## Problem requirements
Express the rows below as a JSON list of strings, one string per line, skipping blank lines and leaving out the pictures.

## The data

:::::

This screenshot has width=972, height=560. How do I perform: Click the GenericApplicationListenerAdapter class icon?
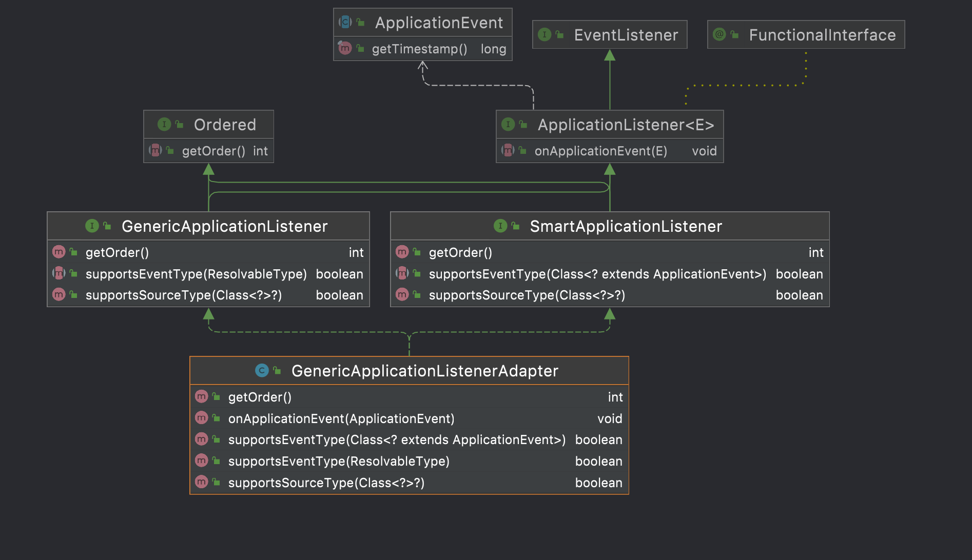coord(262,370)
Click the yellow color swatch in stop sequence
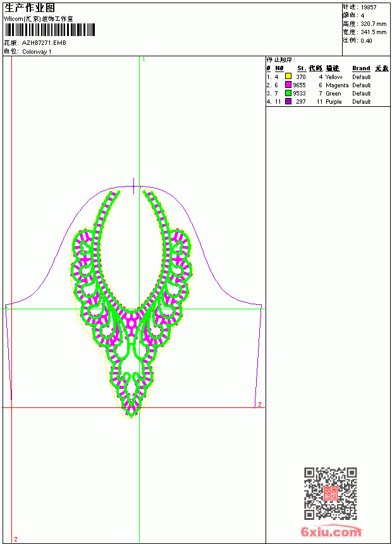Viewport: 392px width, 544px height. click(288, 76)
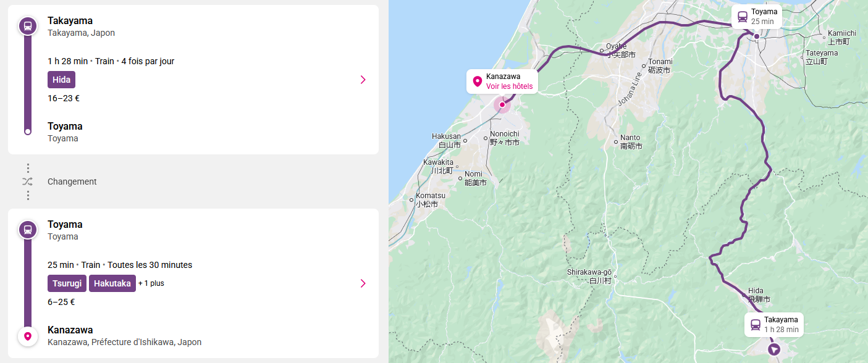Select the Hida train badge
Screen dimensions: 868x363
(61, 80)
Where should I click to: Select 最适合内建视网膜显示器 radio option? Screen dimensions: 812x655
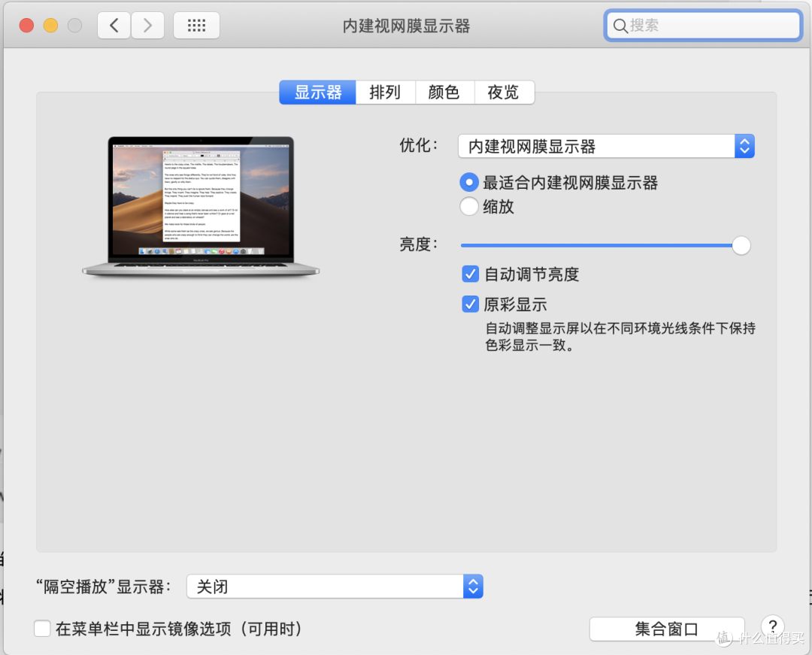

:::::

## Output below
[
  "This screenshot has width=972, height=560. How do I perform: Click the GenericApplicationListenerAdapter class icon?",
  "coord(262,370)",
  "Click the yellow color swatch in stop sequence",
  "Viewport: 392px width, 544px height. click(288, 76)",
  "Select the Hida train badge",
  "Screen dimensions: 868x363",
  "(61, 80)",
  "Where should I click to: Select 最适合内建视网膜显示器 radio option? Screen dimensions: 812x655"
]